Blockchain Venture Capital Funding Sees Remarkable Recovery in 2024
Venture capital funding for blockchain startups experienced a significant rebound in 2024, reaching $13.6 billion, up from $10.1 billion in 2023, as reported by a recent DeFi Report. This upswing highlights the sector’s resilience, although it remains below the 2021 peak of $32.4 billion. Looking ahead, analysts from Galaxy Research and PitchBook forecast a notable increase in 2025, with funding expected to exceed $18 billion. This anticipated growth is attributed to factors such as declining interest rates, enhanced regulatory clarity, and a resurgence of interest from generalist investors.
Major Funding Rounds Underscore Sector Resilience
Several key funding rounds in 2024 have underscored the sector’s robustness. Monad Labs successfully secured $225 million to further develop its layer-1 smart contract network. Meanwhile, Berachain raised $100 million to advance its modular blockchain platform. Securitize, a tokenization platform, received $47 million from BlackRock, and Bitcoin staking protocol Babylon raised $70 million. Notably, Usual, a French stablecoin startup, raised $10 million from Binance Labs and Kraken Ventures, with its stablecoin, Usual USD, backed by real-world assets, amassing over $1.7 billion in total value locked (TVL) by year-end.
Avalon Labs closed a $10 million Series A round led by Framework Ventures to scale its Bitcoin-backed DeFi ecosystem, currently supporting over 20,000 Bitcoin and serving more than 200,000 users.

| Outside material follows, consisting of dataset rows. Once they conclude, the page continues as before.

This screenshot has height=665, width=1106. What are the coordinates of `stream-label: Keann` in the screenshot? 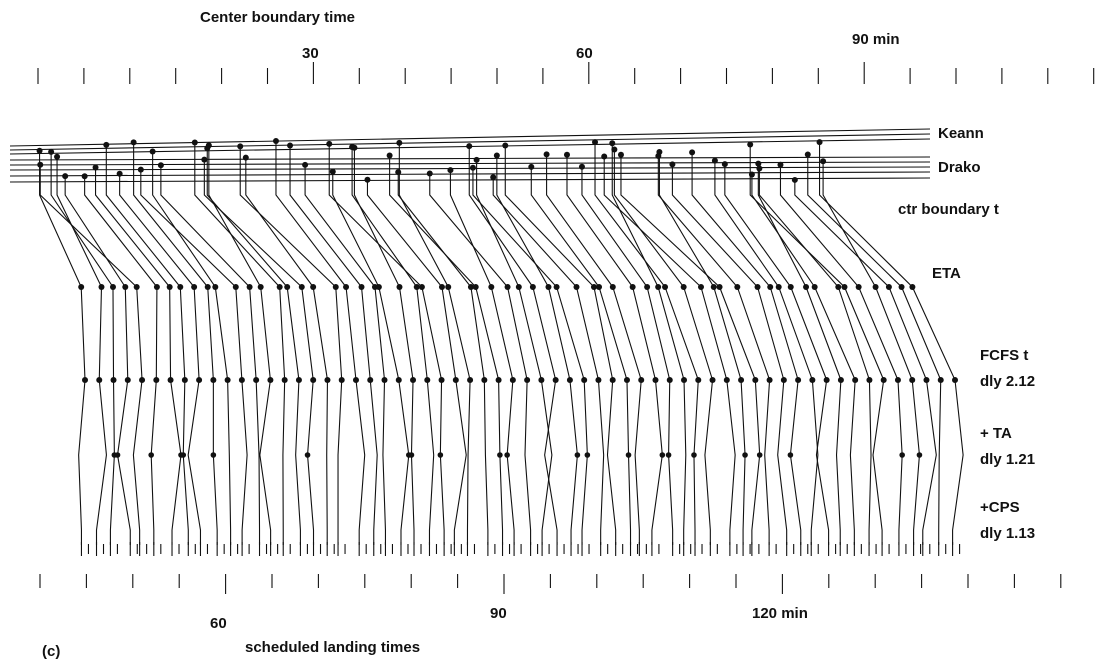 It's located at (961, 134).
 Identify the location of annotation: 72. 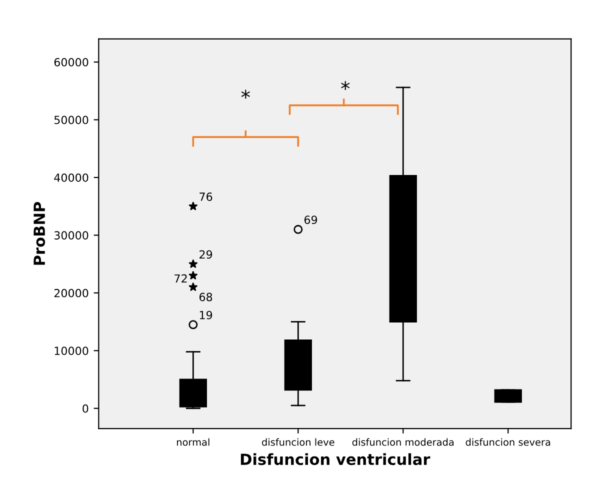
(180, 278).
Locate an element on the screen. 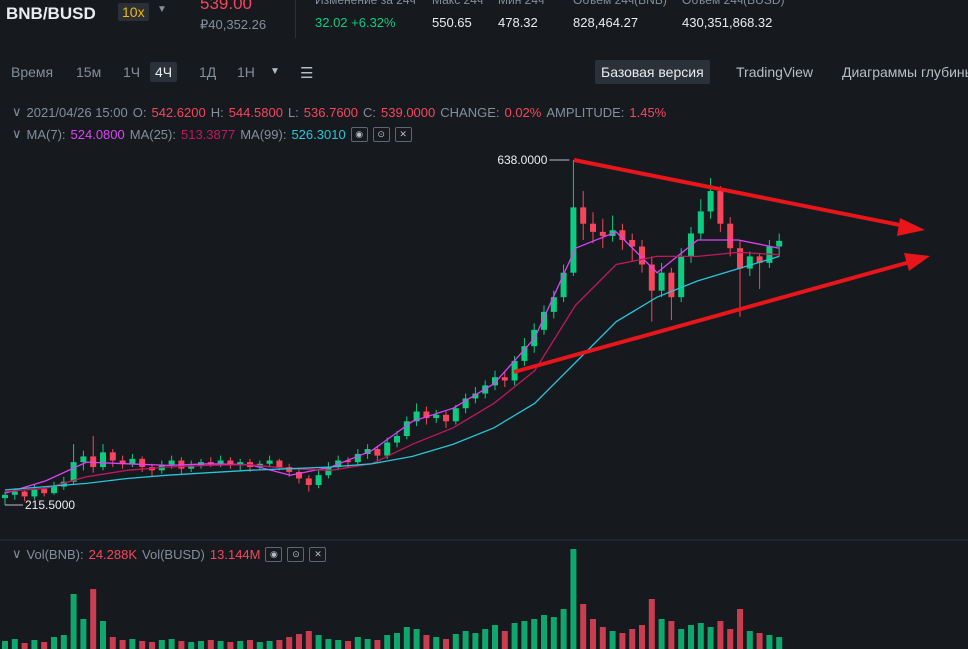 This screenshot has width=968, height=649. stat-value: 32.02 +6.32% is located at coordinates (356, 22).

Similarly, Accountable, a crypto data platform, raised $2.3 million to enhance its privacy-focused data-sharing technology, utilizing advanced cryptographic tools to cater to both institutional and retail clients.
Thena, a decentralized exchange operating on the BNB Chain, also received funding from Binance Labs to expand its cross-chain operations. The platform employs the “ve(3,3)” tokenomics model and reported a TVL of $63 million at the end of the year.
Shifting Focus Towards Decentralized Applications
Analysts anticipate a shift in investment focus in 2025 from infrastructure projects to decentralized applications (DApps) and real-world use cases, including mobility and energy data. These applications aim to attract non-crypto users by offering enhanced usability and improved risk management.
The Importance of a Stable Regulatory Environment
The regulatory landscape remains a critical factor in the industry’s trajectory. Robert Le of PitchBook foresees fewer enforcement actions under the incoming U.S. administration, with potential legislative progress on stablecoins and crypto-specific regulations. Even without new regulations, a stable regulatory environment could significantly boost investor confidence.
The combination of institutional involvement, the re-emergence of generalist investors, and a shift towards application-focused investments is expected to drive the crypto sector forward. As noted by Alex Thorn and Gabe Parker of Galaxy Research, “crypto VC fundraising has historically lagged broader crypto market trends,” but the upcoming year is poised for a notable “catch-up.” With funding projected to reach $18 billion, 2025 could be a pivotal year for the industry.